Do tej pory akceleratory graficzne firmy Sapphire charakteryzowały się takimi kolorami, jak biały, niebieski, czy czarny. Wraz z najnowszymi modelami z serii Radeon R9 producent nieco zmienił swe barwy dołączając delikatną żółć. Sapphire Radeon R9 290X Tri-X ma kilka takich wstawek, co ogólnie daje niezłe wrażenie, choć nieco przypomina produkty firmy Zotac :).
Zawartość pudełka:
- karta graficzna
- instrukcja obsługi
- sterowniki
- dwa przewody zasilające
- długi przewód HDMI
Jak już wspominaliśmy, akcelerator został podkręcony i pracuje z częstotliwością taktowania 1040/1300 MHz. Na pokładzie znalazło się dokładnie 4096 MB pamięci w kościach GDDR5 512-bit.

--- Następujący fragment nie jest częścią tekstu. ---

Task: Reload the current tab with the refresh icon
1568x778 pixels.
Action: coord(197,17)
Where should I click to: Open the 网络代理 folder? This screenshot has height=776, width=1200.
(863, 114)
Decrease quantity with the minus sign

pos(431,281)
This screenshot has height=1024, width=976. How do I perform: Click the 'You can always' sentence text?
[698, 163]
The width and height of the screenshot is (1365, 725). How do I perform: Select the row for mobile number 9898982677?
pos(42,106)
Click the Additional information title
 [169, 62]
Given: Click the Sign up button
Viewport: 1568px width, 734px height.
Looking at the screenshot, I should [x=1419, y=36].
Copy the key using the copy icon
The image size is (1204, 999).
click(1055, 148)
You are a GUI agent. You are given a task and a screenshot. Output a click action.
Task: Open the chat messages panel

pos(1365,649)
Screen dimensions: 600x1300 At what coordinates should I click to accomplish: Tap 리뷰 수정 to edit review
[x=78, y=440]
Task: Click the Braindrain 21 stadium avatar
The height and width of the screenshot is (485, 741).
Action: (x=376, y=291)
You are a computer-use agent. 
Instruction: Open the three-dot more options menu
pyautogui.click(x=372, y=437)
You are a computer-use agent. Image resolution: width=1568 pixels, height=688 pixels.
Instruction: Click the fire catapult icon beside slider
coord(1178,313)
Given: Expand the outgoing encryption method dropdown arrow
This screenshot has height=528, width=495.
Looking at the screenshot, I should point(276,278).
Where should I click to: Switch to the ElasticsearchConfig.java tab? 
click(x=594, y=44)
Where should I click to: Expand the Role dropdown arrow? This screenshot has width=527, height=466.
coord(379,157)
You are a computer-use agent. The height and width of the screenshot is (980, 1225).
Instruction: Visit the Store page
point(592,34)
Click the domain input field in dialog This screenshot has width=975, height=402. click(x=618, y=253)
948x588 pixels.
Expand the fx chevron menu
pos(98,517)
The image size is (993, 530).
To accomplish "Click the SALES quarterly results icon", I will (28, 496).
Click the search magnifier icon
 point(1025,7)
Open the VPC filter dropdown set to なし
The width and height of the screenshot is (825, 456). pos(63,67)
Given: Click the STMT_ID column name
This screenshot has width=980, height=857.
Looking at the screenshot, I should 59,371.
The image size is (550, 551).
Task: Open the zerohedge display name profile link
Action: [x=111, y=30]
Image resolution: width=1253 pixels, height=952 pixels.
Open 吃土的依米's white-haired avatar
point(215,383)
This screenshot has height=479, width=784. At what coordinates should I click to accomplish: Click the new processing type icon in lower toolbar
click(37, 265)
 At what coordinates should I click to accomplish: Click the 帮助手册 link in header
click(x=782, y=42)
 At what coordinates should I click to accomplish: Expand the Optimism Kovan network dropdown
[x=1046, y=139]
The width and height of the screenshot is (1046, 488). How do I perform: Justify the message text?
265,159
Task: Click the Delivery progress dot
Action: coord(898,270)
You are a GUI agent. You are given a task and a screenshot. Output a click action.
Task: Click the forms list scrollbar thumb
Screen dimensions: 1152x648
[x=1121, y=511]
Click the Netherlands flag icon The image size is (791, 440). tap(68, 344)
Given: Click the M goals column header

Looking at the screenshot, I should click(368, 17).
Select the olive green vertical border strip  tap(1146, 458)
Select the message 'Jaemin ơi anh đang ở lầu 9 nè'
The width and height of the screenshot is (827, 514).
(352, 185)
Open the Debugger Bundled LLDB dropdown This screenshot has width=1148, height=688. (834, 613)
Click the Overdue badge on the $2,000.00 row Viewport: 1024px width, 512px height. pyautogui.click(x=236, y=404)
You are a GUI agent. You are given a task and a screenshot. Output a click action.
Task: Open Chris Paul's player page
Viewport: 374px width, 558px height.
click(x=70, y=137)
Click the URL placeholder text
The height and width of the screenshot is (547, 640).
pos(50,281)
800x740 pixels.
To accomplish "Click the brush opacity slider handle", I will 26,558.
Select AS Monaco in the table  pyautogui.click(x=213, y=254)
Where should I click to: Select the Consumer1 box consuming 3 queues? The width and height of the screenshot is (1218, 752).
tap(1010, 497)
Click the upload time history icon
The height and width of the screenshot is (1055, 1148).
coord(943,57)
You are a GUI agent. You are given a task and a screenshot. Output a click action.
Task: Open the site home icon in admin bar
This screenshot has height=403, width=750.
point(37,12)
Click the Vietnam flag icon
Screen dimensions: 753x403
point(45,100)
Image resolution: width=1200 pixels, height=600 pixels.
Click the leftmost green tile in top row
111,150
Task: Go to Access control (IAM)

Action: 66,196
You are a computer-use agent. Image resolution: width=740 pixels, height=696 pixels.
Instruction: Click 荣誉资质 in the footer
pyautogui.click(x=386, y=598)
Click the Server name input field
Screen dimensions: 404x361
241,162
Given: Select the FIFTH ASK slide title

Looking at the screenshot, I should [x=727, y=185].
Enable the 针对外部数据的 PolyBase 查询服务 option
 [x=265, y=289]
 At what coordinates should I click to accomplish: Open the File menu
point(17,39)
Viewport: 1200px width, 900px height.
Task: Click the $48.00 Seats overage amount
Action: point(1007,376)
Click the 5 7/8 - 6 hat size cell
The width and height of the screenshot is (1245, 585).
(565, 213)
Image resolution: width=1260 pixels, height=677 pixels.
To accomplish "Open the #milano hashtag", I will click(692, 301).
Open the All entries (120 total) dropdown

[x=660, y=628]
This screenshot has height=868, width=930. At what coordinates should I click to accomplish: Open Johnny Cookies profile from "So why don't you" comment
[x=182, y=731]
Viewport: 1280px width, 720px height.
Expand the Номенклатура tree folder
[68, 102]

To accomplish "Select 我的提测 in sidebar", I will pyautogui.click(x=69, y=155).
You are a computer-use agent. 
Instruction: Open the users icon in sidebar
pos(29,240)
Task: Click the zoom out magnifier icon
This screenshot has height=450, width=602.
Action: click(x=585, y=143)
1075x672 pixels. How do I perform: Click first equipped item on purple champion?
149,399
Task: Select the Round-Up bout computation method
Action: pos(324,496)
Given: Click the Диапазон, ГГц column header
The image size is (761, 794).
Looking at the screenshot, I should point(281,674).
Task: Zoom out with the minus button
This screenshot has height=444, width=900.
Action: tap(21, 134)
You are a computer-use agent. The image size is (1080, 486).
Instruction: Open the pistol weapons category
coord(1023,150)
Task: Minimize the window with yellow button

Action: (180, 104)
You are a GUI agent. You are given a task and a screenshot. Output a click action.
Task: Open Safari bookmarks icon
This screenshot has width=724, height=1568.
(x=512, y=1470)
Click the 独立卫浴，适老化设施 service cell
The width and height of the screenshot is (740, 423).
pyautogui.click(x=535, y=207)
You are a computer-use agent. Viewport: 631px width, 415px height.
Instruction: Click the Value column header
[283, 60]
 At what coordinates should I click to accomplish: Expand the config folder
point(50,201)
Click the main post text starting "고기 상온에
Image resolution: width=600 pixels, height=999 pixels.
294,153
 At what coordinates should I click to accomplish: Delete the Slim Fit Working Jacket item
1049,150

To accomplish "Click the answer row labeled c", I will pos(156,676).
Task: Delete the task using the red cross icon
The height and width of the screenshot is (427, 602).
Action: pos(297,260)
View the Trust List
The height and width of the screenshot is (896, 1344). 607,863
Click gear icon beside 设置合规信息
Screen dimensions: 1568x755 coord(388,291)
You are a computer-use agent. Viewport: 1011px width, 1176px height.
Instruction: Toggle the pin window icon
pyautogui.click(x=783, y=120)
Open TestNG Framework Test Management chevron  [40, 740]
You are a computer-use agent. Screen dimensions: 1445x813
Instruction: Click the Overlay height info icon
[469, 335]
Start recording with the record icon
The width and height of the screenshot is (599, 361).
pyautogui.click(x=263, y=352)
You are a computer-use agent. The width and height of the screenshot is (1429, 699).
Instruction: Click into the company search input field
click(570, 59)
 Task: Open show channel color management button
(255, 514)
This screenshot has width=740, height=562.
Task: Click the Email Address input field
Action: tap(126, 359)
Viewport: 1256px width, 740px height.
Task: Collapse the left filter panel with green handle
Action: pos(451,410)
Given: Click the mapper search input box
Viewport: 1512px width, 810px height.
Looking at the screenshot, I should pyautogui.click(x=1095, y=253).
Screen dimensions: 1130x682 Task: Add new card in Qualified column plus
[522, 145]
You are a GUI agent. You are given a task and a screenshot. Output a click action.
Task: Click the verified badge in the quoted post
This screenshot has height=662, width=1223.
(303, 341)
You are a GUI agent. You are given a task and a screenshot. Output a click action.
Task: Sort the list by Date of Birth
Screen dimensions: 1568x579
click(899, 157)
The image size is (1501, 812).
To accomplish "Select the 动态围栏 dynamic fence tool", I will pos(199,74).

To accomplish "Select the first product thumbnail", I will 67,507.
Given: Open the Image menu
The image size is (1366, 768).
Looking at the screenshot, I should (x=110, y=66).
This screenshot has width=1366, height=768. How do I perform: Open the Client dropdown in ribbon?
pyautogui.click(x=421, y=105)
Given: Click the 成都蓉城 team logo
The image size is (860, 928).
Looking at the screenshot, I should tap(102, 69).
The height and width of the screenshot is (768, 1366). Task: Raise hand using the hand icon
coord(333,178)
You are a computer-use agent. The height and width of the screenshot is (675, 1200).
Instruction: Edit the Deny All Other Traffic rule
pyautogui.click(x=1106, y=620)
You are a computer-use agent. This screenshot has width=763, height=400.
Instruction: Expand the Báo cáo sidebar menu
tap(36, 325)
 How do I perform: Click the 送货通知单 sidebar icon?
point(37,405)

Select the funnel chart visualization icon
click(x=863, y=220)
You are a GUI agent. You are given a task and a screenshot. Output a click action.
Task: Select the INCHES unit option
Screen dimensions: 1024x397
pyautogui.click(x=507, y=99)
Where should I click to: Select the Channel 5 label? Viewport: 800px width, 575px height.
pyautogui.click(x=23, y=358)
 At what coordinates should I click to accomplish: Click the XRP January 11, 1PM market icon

Gabarytowo Sapphire Radeon R9 290X Tri-X OC różni się od wersji referencyjnej pod względem długości. Karta wraz z wystającym poza obrys płytki drukowanej chłodzeniem, mierzy 30 cm. Wysokość natomiast pozostała bez zmian i topowy akcelerator firmy Sapphire zajmuje dwa sloty.
Najwięcej uwagi przykuwa autorski system chłodzący o nazwie Tri-X Cooling. To nowe rozwiązanie, które będzie montowane głównie w najbardziej wydajnych kartach graficznych. Składa się z trzech wentylatorów rozmieszczonych na całej długości konstrukcji. Dmuchają one na kartę schładzając aluminiowe radiatory. Ciepłe powietrze natychmiastowo opuszcza akcelerator, częściowo przez śledź poza obudowę komputera.
Oprócz potężnych radiatorów, producent zastosował pięć rurek cieplnych i aluminiowy płaski radiator schładzający m.in. kości pamięci i sekcję zasilania.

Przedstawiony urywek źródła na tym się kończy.